Just looking at that number, it seems like a lot! Not to worry, say the NSA spokespeople, when you take into consideration the millions of communications we regularly hoover up, 2,700 represents a very low percentage. That's not a bad talking point...if your goal is to minimize public outrage.
But there predominantly are two things missing from the discussion. For starters, 2,700 boo boos doesn't sound so bad in a sample of millions. It does represent a very minute percentage. But the key question is NOT the number of violations; it's how many innocent people were impacted? For the sake of argument, there could be only one or two recorded violations, but if those violations impacted 50 million people, that would be substantial.
Let's go back to the number 2,700. Let's say, on average, each violation impacted 1,500 innocent individuals. That would mean that over 4 million people had their rights violated. What if the average was 10,000. Then we'd be talking about 27 million people. In either case, the salient figure that is most important is not the percentage of violations.
Oh, but it gets worse.
Those 2,700 violations solely are from the office in Fort Meade, Maryland.

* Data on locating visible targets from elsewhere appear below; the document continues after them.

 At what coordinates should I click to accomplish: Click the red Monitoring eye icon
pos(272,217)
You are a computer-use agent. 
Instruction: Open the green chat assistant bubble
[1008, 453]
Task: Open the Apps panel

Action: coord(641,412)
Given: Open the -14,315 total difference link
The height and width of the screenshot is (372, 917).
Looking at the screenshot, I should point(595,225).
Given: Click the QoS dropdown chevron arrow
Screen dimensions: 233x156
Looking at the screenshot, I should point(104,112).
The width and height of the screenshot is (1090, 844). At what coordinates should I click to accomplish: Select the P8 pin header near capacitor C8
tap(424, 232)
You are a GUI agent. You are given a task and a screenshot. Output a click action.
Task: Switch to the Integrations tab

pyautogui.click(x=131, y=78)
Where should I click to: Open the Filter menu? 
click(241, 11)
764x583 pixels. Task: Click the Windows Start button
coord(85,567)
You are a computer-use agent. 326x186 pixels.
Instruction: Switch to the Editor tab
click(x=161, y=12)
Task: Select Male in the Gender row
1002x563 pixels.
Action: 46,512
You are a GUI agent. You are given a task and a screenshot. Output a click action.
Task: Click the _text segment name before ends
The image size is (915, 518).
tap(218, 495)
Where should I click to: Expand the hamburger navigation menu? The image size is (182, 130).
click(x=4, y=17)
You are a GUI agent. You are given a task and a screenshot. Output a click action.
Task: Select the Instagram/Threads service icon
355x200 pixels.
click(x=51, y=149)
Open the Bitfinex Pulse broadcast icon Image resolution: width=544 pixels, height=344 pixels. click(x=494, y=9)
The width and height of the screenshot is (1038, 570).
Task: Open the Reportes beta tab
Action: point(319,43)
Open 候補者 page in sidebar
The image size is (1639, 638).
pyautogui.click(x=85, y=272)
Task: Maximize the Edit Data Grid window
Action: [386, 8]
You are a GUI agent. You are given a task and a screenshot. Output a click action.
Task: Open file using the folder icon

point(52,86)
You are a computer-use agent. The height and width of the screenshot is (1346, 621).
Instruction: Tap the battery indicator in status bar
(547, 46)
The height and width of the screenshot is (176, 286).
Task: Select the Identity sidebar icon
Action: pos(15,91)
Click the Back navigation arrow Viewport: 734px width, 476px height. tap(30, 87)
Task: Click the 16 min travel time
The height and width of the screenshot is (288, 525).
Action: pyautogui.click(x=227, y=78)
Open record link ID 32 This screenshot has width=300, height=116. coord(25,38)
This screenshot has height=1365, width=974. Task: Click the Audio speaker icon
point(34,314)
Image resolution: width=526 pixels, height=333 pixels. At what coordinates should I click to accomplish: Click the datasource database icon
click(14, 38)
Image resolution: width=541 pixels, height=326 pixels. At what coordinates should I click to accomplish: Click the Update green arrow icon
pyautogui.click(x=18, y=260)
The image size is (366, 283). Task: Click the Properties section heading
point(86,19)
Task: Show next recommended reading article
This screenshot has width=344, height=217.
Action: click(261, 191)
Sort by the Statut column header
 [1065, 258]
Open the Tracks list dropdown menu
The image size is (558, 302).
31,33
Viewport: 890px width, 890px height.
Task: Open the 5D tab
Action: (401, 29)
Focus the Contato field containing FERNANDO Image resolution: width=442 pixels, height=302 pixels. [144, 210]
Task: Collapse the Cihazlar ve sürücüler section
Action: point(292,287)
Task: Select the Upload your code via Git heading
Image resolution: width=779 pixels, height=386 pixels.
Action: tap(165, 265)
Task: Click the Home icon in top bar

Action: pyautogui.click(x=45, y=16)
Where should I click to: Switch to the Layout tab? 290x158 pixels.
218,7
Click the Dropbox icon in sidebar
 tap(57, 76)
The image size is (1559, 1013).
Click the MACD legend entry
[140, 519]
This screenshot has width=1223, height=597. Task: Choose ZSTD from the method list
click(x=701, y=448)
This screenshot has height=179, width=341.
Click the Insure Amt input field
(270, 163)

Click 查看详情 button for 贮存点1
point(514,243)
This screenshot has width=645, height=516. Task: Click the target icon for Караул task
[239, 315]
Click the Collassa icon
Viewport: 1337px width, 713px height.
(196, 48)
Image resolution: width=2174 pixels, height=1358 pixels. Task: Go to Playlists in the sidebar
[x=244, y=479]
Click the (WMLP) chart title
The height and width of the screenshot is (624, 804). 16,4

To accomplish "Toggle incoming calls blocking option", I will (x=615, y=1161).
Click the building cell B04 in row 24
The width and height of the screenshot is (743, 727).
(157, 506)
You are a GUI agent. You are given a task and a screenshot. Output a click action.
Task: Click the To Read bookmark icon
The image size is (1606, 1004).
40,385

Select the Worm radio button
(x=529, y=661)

There are probably hundreds (if not thousands) of government and contractor sites doing the NSA's secretive work. We don't know how many violations any of these other offices have committed. So, it is likely that 2,700 represents the proverbial tip of the iceberg. Taken altogether, the real figure could be tens of thousands of violations per year impacting untold millions of innocent people.
In other words, the assurances that a) NSA spying stays strictly within the law and b) it is subject to stringent safeguards and oversight is laughable. They are just winging it!